___ Текст для чтения ___

Люди тверже крепостной стены . 21.by

Люди тверже крепостной стены

21.06.2014 — Новости Общества |  
Размер текста:
A
A
A

Источник материала:

«Он в огне полыхал, — и целый. Он в крови утопал, — и живой. Перед славой его Цитадели замираю спасенной душой». Это вслух размышляет о Бресте и его крепости Анатолий Павлович Гарай — журналист, поэт. Брестчанин с 1940 года, начало Великой Отечественной он увидел воочию в пять лет. Все три года оккупации, вплоть до освобождения, драматические картины войны разворачивались на глазах у мальчика. Он видел смерть друзей, ощущал голод и лишения. Мне посчастливилось услышать эти нелегкие воспоминания из первых уст.

Встречу Анатолий Павлович назначает, конечно, в Брестской крепости. Руины вокруг безмолвны, а потому свидетельство брестчанина о тех днях еще убедительнее. Он не упускает ни одной возможности побывать здесь или еще раз пройтись по брестским улицам. Признается: «Даже по Москве устаю гулять, а по родному городу — никогда».

В Бресте Анатолий Гарай живет уже 74 года, хотя родился в Гомеле. После воссоединения БССР и Западной Белоруссии отца семейства отправили служить политруком в брестскую милицию. Первые воспоминания — это стужа зимой 1940-го, возница, по-польски задающий вопрос «На ктурэй улицы ест пана дом?», и новая холодная квартира на теперешней улице Маяковского. Именно в ней семья Гарай переживет годы оккупации Бреста. Именно здесь он познакомится с соседскими ребятами — местными белорусами, поляками, евреями, которых в городе до войны было очень много.

— Помню мальчика-еврея Лейбу, прекраснейший был парень, жил в доме напротив нас. Мы быстро обжились, познакомились. Мама время от времени устраивала нам прогулки по городу. С приходом советской власти уклад жизни здесь практически не изменился: было много старушек с маленькими собачками, бойко шла торговля в центре города. Брест все еще называли Бжэсць над Бугем. Мы же знали его как Брест-Литовск. О нас самих тогда говорили: «восточники». Сложилось впечатление, что приезжих здесь недолюбливали. Смотрели с некоторой иронией. Возможно, мы не были готовы к этому быту, этой культуре. Но июнь 1941-го уравнял всех: и местных, и приехавших. Мне до сих пор мерещатся кошмары фашистской оккупации.

___ Перечень данных ___

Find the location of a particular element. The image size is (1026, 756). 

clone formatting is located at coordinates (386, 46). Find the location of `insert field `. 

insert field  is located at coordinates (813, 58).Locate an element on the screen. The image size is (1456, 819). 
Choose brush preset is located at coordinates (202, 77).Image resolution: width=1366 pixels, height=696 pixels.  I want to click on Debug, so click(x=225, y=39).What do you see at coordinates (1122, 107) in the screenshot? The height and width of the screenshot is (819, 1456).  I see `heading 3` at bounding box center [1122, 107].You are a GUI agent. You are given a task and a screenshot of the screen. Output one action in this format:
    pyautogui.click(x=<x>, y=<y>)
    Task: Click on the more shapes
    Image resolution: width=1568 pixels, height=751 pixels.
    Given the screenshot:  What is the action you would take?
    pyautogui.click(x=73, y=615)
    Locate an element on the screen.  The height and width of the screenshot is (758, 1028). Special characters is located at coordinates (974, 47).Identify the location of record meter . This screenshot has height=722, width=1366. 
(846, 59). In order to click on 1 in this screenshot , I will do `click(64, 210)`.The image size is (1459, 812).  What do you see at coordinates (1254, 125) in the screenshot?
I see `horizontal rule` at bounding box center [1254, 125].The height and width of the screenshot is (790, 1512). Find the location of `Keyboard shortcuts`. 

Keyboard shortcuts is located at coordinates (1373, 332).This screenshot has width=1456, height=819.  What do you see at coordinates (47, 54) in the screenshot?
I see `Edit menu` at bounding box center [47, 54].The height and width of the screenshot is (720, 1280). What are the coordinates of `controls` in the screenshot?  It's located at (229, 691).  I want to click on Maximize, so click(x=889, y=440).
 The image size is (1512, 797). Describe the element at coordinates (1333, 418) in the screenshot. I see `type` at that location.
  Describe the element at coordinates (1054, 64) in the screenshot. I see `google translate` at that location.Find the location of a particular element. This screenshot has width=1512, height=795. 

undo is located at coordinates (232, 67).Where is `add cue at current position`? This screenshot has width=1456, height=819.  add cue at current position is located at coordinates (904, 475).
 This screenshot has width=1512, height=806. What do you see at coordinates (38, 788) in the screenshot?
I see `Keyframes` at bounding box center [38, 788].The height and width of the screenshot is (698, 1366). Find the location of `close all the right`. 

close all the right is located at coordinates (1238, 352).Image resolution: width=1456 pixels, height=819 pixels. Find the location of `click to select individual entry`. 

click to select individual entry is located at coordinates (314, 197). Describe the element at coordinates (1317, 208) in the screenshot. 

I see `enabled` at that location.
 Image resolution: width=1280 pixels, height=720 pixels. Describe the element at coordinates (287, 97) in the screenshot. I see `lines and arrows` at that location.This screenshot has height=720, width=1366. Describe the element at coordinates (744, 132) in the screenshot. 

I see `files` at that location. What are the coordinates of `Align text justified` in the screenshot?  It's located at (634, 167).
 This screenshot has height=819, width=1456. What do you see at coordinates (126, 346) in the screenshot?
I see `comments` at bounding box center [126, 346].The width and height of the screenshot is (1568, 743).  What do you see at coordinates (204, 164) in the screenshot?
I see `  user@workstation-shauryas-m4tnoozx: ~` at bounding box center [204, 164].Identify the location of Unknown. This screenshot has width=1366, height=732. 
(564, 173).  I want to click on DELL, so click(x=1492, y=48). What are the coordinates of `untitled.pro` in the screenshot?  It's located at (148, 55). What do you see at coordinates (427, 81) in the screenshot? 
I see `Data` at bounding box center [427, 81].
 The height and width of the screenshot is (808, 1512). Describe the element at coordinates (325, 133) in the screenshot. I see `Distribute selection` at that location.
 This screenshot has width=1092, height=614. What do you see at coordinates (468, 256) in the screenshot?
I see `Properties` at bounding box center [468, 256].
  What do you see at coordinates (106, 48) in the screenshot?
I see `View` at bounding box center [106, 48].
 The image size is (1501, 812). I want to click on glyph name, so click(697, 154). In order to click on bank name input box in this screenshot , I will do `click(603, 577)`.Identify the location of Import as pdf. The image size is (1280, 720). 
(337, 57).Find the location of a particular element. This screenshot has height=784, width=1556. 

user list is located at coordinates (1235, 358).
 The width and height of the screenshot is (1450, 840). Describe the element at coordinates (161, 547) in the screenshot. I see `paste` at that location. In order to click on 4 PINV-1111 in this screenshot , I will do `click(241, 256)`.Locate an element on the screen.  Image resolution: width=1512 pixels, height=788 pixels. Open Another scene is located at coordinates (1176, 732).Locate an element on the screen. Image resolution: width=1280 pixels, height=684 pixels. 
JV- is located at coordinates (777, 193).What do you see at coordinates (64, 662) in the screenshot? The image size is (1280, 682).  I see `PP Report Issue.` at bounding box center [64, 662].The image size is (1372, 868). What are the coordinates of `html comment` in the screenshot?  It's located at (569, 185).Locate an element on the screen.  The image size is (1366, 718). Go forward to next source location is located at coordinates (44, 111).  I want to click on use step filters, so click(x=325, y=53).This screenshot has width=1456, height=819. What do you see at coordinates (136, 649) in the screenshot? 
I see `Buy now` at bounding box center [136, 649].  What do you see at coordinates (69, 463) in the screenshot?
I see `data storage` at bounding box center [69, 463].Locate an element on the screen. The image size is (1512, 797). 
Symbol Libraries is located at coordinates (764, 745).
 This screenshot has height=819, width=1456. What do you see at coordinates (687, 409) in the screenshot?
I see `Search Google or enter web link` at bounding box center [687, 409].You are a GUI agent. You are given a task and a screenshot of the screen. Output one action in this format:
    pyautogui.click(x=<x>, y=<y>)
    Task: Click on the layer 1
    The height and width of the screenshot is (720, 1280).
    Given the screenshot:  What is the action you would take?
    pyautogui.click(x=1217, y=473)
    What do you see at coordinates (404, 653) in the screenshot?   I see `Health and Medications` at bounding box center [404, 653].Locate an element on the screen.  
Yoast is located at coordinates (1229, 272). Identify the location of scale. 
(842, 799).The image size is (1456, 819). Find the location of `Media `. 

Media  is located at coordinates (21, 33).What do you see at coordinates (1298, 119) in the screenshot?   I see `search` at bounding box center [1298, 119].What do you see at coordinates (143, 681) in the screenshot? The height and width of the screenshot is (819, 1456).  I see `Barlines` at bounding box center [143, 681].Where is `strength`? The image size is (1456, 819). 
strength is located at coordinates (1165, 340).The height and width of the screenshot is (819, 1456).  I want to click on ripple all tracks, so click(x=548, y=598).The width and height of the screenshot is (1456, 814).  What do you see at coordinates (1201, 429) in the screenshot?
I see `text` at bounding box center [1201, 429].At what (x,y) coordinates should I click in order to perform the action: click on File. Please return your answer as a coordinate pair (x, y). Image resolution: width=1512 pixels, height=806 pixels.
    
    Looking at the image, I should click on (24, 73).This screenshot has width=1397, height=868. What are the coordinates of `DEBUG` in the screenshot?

___

* Задания:
A – Верните из текста для чтения дословный фрагмент, начиная со слов «Люди тверже крепостной стены .» и заканчивая словами «из первых уст.».
B – Перескажите короче, в виде списка, абзац текста для чтения, который начинается словами «В Бресте Анатолий Гарай живет уже 74 года», и сохраните его основные факты.

* Ожидаемые ответы:
A –
Люди тверже крепостной стены . 21.by

Люди тверже крепостной стены

21.06.2014 — Новости Общества |  
Размер текста:
A
A
A

Источник материала:

«Он в огне полыхал, — и целый. Он в крови утопал, — и живой. Перед славой его Цитадели замираю спасенной душой». Это вслух размышляет о Бресте и его крепости Анатолий Павлович Гарай — журналист, поэт. Брестчанин с 1940 года, начало Великой Отечественной он увидел воочию в пять лет. Все три года оккупации, вплоть до освобождения, драматические картины войны разворачивались на глазах у мальчика. Он видел смерть друзей, ощущал голод и лишения. Мне посчастливилось услышать эти нелегкие воспоминания из первых уст.

B –
- Анатолий Гарай родился в Гомеле, а в Бресте живет уже 74 года.
- После воссоединения БССР и Западной Белоруссии его отца направили служить политруком в брестскую милицию.
- Его первые воспоминания: стужа зимой 1940 года, возница с вопросом по-польски «На ктурэй улицы ест пана дом?» и новая холодная квартира на нынешней улице Маяковского.
- В этой квартире семья Гарай переживет годы оккупации Бреста.
- Здесь он познакомится с соседскими ребятами: белорусами, поляками и евреями, которых до войны в городе было очень много.